Problems to solve:
(a) Answer these questions from the article on the UNC2814 espionage group, one answer per line, marked the same way.
(i) What common app did the group use to move through networks?
(ii) Since what year has the group been active, at the latest?
(iii) Which Western European country was named as an exception to the largely untouched region?
(b) Translate this sentence from the article on the UNC2814 espionage group into Spanish: "Its focus has been consistent: international governments and telecommunications organizations across Africa, Asia, and the Americas."
(c) Extend the article on the UNC2814 espionage group, starting after its last sentence.

Selected text:
===
UNC2814 — A Decade of Silent Global Espionage

There's something almost unsettling about this when you really sit with it. A hacking group, suspected to be backed by the Chinese state, has been quietly tunneling through telecom and government networks across four continents — and they used Google Sheets to do it. Not some exotic, dark-web tool. Google Sheets. The same app your coworker uses to track a vacation budget.

Google's Threat Intelligence Group (GTIG), working alongside Mandiant and a broader coalition of partners, confirmed that the threat actor — tracked internally as UNC2814 — has been active since at least 2017. That's nearly a decade of sustained, focused, global operations. By the time the disruption was executed in February 2026, the group had confirmed intrusions in 53 organizations across 42 countries on four continents, with suspected activity in at least 20 additional nations.

UNC2814 is a suspected People's Republic of China (PRC)-nexus cyber espionage group. Its focus has been consistent: international governments and telecommunications organizations across Africa, Asia, and the Americas. Most of Latin America, Eastern Europe, Russia, parts of Africa, and parts of South Asia were hit. Western Europe — with the notable exception of Portugal — and the United States were largely untouched.
===
Provided records:
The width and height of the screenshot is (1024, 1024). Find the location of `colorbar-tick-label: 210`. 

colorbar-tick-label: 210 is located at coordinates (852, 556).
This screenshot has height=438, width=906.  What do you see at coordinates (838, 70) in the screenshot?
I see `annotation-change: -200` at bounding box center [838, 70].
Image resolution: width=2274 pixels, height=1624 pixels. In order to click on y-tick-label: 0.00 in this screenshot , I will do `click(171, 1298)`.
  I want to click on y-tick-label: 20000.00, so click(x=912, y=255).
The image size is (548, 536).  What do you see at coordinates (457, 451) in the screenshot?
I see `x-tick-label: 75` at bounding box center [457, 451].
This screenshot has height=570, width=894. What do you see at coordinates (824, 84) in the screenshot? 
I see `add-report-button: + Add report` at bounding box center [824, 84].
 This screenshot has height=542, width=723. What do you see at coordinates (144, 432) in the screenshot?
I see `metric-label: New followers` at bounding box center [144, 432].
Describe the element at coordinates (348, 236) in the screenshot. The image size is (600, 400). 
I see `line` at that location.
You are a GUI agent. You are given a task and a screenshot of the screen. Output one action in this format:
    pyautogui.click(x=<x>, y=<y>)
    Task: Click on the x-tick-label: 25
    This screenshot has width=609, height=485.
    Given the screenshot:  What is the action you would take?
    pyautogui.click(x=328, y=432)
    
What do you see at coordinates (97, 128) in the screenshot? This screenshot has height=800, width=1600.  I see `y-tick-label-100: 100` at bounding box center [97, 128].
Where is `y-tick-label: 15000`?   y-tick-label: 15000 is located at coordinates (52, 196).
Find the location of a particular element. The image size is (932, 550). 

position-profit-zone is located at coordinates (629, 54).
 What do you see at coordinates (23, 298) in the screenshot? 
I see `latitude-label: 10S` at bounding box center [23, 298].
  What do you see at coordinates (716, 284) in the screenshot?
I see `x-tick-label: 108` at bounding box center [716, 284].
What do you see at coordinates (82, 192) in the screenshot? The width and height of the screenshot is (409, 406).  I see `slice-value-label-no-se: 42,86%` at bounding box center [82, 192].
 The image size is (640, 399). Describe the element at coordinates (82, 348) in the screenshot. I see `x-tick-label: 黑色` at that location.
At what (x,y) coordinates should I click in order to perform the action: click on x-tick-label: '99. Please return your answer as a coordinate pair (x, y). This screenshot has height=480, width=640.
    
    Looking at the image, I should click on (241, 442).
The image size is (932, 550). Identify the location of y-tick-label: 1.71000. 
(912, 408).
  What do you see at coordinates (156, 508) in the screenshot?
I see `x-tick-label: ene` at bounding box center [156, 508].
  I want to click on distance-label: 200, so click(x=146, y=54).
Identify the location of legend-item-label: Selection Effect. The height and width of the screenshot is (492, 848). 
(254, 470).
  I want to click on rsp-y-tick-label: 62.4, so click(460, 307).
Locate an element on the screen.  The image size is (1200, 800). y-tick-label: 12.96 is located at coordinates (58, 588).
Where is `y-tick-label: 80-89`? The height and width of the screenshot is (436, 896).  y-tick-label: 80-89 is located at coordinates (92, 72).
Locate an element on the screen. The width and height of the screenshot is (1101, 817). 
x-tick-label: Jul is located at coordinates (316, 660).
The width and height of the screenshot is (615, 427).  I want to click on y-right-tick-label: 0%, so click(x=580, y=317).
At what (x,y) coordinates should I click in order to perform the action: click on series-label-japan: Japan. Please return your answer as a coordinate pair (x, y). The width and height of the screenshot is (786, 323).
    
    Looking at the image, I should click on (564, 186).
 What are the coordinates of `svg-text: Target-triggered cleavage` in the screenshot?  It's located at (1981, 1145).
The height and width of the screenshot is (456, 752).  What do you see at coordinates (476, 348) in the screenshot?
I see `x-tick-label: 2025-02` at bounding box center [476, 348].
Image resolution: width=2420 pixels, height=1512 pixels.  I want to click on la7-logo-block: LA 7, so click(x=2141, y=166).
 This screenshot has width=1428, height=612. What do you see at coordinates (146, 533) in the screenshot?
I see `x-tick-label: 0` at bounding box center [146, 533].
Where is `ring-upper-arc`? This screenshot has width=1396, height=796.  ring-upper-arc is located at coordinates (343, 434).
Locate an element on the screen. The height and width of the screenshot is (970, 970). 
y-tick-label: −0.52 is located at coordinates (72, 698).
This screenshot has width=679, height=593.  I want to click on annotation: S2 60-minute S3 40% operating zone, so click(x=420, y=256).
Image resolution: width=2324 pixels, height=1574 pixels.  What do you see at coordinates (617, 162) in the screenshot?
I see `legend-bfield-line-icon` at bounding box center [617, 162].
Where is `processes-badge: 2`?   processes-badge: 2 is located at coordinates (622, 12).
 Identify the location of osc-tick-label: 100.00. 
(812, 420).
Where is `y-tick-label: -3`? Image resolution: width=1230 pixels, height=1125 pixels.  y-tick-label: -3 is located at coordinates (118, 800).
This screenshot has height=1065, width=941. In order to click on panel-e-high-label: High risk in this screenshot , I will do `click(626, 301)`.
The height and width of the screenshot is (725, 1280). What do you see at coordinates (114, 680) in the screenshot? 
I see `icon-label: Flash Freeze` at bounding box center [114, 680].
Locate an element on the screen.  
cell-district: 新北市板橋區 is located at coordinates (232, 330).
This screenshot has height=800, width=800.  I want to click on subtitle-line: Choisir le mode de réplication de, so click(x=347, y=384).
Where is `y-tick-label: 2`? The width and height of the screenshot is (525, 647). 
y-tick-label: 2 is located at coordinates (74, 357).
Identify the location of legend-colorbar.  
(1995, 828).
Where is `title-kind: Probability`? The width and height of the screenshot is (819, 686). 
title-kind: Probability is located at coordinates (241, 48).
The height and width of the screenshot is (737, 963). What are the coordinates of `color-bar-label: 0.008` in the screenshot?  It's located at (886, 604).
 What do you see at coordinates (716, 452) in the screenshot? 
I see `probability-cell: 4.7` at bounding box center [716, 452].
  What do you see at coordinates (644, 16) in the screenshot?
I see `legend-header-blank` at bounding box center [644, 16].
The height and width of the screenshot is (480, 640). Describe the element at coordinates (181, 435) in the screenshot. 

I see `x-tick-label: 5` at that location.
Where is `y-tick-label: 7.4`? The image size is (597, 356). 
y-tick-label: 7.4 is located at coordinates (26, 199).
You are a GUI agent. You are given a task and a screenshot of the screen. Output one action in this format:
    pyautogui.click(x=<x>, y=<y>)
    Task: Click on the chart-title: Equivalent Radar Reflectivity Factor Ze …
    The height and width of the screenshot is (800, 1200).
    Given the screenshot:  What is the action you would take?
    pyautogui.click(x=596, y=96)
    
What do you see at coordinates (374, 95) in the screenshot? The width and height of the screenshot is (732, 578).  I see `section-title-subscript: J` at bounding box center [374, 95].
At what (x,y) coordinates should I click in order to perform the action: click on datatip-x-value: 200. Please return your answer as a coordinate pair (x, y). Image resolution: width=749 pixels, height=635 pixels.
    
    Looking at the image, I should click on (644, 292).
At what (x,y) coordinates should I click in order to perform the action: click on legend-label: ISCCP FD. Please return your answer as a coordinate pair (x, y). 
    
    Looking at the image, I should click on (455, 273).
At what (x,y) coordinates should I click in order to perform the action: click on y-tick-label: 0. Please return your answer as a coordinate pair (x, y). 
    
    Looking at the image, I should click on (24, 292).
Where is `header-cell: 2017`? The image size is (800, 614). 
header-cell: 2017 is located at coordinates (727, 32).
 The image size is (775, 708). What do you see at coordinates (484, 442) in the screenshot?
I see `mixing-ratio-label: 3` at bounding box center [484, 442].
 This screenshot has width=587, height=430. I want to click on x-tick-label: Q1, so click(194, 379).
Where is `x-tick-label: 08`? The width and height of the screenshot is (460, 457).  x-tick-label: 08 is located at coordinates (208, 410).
===
Per-task answers:
(a)
(i) Google Sheets
(ii) 2017
(iii) Portugal

(b) Su enfoque ha sido constante: gobiernos internacionales y organizaciones de telecomunicaciones en África, Asia y las Américas.

(c)
And critically: UNC2814 has no observed overlaps with Salt Typhoon, the separately reported PRC-linked telecom threat actor. These are distinct groups using distinct tools and tactics.

The GRIDTIDE Backdoor — Hiding in Plain Sight Inside Google Sheets

What GRIDTIDE Actually Does

GRIDTIDE is a sophisticated C-based backdoor capable of executing arbitrary shell commands, uploading files, and downloading files to and from compromised systems. But what makes it genuinely clever — and genuinely alarming — is how it communicates with its operators.

Instead of reaching out to a suspicious remote server that any decent network monitor might flag, GRIDTIDE sends HTTPS requests to legitimate Google infrastructure. Specifically, it uses the Google Sheets API as its command-and-control (C2) channel. To a network monitor, that traffic looks identical to a developer querying a spreadsheet. Because it is.

This isn't exploitation of a security flaw in Google's products. That's an important distinction. UNC2814 relied on legitimate Google Sheets API functionality working exactly as intended — they just abused it. The malicious traffic blended seamlessly with normal enterprise cloud activity, raising no alarms.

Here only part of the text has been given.